(Raw records)
□ □ □

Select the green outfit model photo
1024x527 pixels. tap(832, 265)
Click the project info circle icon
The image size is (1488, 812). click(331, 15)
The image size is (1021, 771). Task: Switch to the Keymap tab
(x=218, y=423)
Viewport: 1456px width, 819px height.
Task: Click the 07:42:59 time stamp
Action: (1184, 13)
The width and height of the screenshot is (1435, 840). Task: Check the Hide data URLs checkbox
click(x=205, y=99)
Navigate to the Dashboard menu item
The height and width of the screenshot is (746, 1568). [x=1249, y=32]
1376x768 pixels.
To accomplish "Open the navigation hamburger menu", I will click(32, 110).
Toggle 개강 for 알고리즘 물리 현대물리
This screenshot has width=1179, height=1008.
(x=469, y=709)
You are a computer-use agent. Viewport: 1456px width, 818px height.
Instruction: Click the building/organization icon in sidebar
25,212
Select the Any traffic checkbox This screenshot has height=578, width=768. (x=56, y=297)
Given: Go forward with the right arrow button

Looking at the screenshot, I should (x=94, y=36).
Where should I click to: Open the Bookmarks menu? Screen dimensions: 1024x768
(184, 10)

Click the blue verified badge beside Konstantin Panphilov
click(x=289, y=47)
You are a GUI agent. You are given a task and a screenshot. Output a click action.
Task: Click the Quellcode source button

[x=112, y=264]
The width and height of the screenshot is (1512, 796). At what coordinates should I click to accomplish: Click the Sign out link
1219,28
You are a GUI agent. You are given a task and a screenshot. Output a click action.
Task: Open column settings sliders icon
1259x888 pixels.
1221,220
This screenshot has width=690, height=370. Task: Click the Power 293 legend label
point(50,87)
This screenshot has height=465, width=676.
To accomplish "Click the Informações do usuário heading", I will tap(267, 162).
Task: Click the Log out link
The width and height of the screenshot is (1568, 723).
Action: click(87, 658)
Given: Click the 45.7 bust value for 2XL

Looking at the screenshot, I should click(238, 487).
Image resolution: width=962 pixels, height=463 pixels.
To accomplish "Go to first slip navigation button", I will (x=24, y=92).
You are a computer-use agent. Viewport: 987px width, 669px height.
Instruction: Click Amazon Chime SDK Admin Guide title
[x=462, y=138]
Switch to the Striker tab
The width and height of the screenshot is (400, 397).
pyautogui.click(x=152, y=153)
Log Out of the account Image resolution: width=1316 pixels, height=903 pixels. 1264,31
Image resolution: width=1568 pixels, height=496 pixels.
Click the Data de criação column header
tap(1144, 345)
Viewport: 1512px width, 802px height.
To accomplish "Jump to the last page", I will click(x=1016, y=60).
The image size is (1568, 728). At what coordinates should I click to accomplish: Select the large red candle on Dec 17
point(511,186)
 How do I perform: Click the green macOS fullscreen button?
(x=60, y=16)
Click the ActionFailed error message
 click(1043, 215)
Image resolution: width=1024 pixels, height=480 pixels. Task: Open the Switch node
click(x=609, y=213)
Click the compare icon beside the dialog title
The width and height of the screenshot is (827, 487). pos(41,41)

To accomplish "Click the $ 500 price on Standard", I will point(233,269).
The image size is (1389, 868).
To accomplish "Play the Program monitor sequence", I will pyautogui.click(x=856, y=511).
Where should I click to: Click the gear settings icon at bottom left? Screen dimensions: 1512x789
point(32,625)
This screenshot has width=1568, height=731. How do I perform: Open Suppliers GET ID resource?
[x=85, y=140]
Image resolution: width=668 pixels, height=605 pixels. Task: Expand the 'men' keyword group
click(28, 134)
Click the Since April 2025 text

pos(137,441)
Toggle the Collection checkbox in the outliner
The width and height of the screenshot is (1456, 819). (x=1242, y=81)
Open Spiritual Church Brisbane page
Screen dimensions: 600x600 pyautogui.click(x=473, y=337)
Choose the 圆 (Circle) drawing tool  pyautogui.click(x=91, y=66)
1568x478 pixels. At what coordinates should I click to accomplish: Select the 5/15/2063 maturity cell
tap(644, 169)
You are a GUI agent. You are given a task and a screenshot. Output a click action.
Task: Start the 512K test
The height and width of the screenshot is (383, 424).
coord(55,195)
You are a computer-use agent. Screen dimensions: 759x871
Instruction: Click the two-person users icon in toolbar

□ □ □

Short exercise: Pick out and copy every line in the raw records above that contains the word "will". Case counts.

Result of this exercise:
To accomplish "Open the navigation hamburger menu", I will click(32, 110).
To accomplish "Click the Informações do usuário heading", I will tap(267, 162).
To accomplish "Go to first slip navigation button", I will (x=24, y=92).
To accomplish "Jump to the last page", I will click(x=1016, y=60).
To accomplish "Click the $ 500 price on Standard", I will point(233,269).
To accomplish "Play the Program monitor sequence", I will pyautogui.click(x=856, y=511).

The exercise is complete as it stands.